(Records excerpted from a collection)
* * * * *

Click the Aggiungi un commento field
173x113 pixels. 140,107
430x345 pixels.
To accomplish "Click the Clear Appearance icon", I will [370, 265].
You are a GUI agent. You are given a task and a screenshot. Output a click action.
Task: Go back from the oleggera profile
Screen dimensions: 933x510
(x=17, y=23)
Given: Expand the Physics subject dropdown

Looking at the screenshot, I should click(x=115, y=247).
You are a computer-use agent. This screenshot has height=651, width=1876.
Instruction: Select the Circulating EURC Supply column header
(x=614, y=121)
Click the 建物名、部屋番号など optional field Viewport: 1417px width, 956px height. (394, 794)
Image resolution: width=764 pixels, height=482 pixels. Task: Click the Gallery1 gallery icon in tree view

* * * * *

**WORK REQUIRED**: If a line in the records above contains the word "height", count it, then give the total and nothing else.

**ANSWER SPACE**: 3